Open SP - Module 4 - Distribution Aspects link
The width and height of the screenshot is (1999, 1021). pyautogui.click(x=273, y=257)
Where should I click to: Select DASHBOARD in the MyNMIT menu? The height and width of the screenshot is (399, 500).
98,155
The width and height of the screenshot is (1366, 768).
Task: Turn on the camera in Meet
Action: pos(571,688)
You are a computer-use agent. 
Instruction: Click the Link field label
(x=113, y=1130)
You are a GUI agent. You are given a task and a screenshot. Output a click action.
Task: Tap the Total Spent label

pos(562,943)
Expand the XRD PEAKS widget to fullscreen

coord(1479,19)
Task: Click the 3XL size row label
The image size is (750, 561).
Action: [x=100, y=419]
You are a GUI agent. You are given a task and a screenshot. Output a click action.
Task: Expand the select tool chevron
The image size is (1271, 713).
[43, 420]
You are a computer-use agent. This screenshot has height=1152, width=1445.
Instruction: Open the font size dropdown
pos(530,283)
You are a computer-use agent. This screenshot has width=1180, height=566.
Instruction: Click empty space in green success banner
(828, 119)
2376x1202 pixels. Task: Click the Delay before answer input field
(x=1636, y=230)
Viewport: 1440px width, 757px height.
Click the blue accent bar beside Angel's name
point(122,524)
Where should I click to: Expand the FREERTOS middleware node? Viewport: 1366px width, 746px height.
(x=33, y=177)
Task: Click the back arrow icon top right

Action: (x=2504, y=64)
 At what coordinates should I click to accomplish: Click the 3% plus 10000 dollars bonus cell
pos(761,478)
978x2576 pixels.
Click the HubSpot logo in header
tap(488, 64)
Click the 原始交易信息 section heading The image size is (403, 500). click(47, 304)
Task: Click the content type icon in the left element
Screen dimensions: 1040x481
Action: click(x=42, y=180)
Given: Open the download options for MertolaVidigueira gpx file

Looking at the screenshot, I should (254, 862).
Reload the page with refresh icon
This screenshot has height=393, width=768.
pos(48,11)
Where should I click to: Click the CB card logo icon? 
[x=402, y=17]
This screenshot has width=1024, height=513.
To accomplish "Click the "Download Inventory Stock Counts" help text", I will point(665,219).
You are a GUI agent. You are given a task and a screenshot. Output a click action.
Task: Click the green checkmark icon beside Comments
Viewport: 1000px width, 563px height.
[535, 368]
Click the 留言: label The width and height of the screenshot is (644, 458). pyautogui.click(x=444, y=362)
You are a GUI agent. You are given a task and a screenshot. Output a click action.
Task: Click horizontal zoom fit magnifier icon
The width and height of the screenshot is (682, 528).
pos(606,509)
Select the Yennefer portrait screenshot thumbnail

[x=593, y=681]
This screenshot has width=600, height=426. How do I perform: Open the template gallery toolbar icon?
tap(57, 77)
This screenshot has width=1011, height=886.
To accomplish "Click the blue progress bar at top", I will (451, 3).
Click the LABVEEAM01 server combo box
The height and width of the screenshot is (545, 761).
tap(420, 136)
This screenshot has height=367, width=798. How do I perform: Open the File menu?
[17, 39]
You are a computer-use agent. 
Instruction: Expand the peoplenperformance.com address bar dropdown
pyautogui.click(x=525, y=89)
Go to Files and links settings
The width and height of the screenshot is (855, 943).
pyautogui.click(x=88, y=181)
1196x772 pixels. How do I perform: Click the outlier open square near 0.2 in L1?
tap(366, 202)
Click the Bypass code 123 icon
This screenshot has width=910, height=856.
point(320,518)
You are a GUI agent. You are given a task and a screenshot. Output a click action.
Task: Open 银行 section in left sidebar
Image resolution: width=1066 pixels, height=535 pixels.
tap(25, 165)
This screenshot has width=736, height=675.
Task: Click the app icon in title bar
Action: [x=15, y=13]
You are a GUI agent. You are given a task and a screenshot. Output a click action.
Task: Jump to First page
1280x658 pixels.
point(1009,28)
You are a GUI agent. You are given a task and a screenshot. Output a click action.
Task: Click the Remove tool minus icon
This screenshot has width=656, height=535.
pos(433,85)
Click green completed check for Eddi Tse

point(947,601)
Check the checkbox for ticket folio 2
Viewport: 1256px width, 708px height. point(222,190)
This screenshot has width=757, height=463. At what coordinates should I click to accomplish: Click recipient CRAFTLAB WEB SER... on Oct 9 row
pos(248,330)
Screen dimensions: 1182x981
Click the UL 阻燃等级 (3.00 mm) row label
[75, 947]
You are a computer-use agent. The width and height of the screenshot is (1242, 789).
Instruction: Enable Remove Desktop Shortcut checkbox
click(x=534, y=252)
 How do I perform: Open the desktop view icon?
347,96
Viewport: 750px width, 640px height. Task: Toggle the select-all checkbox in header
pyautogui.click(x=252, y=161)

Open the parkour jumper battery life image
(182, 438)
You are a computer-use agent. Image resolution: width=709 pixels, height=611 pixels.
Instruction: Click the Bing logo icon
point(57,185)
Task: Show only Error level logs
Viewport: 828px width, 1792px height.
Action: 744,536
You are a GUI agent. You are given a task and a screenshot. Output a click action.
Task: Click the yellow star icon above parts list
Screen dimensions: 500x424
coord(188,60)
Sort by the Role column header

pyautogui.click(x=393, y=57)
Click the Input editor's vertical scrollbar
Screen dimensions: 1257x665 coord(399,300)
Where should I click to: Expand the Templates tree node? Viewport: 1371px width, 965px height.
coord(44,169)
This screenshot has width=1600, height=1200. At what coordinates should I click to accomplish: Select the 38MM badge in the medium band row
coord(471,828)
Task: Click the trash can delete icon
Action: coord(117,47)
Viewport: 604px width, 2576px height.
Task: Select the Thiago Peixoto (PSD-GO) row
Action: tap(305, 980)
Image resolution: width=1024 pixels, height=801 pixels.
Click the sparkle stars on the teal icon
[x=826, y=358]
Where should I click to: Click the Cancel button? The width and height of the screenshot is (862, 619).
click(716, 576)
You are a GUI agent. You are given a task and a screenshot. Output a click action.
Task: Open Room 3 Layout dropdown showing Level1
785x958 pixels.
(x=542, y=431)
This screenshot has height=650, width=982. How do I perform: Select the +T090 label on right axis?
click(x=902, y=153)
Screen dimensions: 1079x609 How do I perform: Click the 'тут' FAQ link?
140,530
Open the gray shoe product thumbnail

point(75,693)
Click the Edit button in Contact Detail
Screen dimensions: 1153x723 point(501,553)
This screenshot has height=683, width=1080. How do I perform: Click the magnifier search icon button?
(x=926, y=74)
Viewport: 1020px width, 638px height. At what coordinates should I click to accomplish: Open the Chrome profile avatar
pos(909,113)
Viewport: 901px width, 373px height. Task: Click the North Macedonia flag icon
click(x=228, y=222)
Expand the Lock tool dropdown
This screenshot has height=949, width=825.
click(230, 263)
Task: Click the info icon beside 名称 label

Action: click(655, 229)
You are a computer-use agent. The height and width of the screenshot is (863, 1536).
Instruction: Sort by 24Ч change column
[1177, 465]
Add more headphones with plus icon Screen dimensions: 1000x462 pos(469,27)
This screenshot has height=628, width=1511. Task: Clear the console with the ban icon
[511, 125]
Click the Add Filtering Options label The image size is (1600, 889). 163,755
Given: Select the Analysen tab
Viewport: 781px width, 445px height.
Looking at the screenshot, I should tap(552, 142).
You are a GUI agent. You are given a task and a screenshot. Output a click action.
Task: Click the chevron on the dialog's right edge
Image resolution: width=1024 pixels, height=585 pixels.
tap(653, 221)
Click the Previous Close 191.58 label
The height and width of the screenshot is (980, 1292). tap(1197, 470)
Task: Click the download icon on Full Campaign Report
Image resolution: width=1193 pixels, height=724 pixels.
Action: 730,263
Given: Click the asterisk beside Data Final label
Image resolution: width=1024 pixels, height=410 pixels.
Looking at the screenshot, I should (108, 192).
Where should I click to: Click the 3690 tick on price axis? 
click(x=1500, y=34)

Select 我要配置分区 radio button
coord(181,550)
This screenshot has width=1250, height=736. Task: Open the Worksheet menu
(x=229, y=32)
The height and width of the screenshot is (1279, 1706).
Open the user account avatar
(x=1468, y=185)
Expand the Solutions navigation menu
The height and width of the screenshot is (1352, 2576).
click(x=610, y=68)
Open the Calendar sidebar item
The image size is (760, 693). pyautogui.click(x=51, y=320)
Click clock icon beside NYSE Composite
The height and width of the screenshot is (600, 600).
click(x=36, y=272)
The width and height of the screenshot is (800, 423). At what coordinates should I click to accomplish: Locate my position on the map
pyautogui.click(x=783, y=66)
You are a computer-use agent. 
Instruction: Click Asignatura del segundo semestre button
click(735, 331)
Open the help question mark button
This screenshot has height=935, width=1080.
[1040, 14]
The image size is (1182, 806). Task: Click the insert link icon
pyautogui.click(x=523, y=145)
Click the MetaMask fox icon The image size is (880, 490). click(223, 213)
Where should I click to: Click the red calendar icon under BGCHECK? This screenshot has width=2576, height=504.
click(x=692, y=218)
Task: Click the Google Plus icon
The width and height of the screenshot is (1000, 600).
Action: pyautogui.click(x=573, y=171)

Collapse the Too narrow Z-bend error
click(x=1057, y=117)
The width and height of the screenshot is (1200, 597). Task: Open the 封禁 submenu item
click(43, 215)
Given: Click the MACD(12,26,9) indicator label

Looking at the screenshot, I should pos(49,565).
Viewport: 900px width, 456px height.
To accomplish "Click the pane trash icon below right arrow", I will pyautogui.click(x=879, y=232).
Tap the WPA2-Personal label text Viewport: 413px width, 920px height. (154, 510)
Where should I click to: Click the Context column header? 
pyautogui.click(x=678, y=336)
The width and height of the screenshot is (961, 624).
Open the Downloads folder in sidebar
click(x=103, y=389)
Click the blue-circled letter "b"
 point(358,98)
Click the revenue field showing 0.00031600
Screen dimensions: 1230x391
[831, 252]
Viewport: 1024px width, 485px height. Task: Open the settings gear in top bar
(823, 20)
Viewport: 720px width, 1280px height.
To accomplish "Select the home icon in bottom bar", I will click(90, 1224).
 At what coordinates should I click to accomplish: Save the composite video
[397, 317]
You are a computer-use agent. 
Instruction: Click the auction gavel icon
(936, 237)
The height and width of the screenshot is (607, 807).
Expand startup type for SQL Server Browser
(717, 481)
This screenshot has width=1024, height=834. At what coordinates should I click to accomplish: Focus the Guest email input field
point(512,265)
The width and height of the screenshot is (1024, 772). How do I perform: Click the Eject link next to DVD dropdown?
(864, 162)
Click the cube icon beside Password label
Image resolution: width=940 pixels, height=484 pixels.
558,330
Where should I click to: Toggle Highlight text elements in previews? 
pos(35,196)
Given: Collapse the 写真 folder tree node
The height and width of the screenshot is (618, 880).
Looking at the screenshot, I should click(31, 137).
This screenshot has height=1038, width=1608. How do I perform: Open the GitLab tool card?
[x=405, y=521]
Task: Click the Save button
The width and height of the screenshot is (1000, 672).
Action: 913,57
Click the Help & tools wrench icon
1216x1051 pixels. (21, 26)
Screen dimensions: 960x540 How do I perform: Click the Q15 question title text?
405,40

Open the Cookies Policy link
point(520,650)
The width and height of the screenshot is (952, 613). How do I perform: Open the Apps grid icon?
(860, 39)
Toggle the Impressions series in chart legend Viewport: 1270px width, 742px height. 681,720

════════════════

→ Brief
Scan the preceding listing for the string "showing" and copy every line where it occurs.

→ Exercise result
Task: Open Room 3 Layout dropdown showing Level1
Click the revenue field showing 0.00031600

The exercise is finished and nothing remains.